» **TASK BRIEF**:
Copy exactly, please, the lines of the data from its start through the line containing "Select the Delete all".

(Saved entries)
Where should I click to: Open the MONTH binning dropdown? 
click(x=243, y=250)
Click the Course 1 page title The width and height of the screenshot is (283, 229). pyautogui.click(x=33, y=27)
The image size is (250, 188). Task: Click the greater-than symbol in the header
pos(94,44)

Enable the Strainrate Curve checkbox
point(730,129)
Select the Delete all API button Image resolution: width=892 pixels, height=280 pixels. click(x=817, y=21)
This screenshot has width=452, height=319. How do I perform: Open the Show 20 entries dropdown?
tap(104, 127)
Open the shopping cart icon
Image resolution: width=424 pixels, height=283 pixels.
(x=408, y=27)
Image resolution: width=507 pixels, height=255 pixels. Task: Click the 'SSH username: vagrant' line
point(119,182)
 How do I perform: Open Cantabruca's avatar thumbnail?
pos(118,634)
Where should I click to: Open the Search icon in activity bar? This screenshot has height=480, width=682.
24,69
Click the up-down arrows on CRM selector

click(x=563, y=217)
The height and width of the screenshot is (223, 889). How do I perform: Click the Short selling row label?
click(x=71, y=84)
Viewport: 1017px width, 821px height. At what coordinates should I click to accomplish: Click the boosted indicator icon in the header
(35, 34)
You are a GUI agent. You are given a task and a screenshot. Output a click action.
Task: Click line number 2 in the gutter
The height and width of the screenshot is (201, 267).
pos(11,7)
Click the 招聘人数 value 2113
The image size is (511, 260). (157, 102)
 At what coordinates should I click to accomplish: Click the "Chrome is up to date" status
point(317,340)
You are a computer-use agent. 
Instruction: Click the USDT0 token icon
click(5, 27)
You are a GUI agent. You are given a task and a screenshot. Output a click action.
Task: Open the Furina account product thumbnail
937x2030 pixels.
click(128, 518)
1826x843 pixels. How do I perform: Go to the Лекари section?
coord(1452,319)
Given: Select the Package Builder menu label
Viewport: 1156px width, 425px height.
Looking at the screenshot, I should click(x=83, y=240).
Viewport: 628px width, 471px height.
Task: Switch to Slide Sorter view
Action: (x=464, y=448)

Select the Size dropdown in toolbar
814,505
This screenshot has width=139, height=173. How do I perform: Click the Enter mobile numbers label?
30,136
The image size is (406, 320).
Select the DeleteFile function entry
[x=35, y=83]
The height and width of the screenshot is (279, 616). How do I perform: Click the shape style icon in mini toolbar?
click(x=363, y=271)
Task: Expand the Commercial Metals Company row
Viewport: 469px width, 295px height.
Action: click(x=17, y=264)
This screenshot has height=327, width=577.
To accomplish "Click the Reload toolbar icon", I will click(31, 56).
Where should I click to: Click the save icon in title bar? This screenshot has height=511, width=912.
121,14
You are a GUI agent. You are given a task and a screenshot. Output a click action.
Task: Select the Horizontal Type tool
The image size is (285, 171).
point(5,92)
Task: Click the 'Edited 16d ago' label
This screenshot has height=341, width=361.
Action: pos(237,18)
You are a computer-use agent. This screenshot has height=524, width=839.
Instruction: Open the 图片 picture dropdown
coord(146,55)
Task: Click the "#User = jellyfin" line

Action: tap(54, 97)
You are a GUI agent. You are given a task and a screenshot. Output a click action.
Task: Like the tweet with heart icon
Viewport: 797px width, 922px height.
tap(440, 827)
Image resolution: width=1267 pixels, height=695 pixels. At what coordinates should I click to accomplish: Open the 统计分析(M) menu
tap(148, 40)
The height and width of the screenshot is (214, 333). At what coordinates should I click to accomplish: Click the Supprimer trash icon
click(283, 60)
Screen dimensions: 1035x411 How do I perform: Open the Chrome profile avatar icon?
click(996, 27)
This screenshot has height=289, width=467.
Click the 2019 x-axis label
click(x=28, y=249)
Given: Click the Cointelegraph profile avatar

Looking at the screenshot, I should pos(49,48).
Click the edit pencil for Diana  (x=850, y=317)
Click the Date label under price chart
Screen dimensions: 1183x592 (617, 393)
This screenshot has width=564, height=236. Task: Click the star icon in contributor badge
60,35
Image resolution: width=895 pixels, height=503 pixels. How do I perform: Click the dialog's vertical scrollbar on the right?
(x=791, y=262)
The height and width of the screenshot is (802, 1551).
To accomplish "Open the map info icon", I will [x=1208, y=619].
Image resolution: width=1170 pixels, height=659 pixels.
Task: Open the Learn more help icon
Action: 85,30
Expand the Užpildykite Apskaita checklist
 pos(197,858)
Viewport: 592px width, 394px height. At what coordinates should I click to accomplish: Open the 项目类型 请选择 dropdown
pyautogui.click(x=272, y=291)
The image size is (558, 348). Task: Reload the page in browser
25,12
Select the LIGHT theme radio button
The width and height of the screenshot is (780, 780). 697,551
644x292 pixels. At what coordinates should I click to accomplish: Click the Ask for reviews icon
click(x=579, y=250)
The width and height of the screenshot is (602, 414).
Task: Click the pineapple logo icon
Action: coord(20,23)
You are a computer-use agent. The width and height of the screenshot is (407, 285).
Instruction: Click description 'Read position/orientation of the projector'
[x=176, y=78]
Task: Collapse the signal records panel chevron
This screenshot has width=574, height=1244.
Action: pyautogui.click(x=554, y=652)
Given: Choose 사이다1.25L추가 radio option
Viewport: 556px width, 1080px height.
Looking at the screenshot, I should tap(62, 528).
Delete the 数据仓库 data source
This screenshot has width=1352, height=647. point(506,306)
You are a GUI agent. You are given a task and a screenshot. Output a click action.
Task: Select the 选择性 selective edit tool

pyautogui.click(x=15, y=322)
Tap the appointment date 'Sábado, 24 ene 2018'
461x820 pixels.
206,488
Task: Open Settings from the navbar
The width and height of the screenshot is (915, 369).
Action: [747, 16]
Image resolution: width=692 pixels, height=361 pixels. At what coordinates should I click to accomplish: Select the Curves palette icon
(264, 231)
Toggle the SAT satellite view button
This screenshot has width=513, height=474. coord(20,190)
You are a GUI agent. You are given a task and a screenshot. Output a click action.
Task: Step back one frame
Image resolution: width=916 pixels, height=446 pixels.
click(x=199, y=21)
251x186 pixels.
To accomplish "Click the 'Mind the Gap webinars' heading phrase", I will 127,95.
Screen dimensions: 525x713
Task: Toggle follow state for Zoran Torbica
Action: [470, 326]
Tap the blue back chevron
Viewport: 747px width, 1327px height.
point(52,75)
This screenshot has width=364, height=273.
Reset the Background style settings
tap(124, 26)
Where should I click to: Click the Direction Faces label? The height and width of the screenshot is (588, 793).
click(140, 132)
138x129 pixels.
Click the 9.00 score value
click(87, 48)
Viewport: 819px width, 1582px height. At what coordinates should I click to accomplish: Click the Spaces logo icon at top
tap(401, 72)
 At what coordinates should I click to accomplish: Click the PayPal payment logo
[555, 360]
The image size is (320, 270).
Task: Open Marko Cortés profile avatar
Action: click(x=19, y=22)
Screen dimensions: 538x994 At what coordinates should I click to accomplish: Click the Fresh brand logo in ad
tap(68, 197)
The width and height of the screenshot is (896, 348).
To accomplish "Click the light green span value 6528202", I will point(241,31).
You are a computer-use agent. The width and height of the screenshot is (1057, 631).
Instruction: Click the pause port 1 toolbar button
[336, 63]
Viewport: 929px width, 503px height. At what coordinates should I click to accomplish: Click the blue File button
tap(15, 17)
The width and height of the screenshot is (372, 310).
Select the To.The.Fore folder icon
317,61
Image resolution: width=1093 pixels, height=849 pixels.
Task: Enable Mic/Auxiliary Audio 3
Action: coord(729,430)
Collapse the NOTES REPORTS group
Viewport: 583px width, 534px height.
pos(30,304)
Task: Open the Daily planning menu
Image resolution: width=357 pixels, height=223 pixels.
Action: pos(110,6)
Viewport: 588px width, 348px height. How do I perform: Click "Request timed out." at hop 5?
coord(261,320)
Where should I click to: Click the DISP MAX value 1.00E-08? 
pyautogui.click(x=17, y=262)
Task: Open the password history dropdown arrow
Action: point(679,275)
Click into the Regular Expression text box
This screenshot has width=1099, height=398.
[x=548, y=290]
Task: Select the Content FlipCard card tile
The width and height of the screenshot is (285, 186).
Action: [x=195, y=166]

» **EXERCISE SOLUTION**:
Where should I click to: Open the MONTH binning dropdown? 
click(x=243, y=250)
Click the Course 1 page title The width and height of the screenshot is (283, 229). pyautogui.click(x=33, y=27)
The image size is (250, 188). Task: Click the greater-than symbol in the header
pos(94,44)

Enable the Strainrate Curve checkbox
point(730,129)
Select the Delete all API button Image resolution: width=892 pixels, height=280 pixels. click(x=817, y=21)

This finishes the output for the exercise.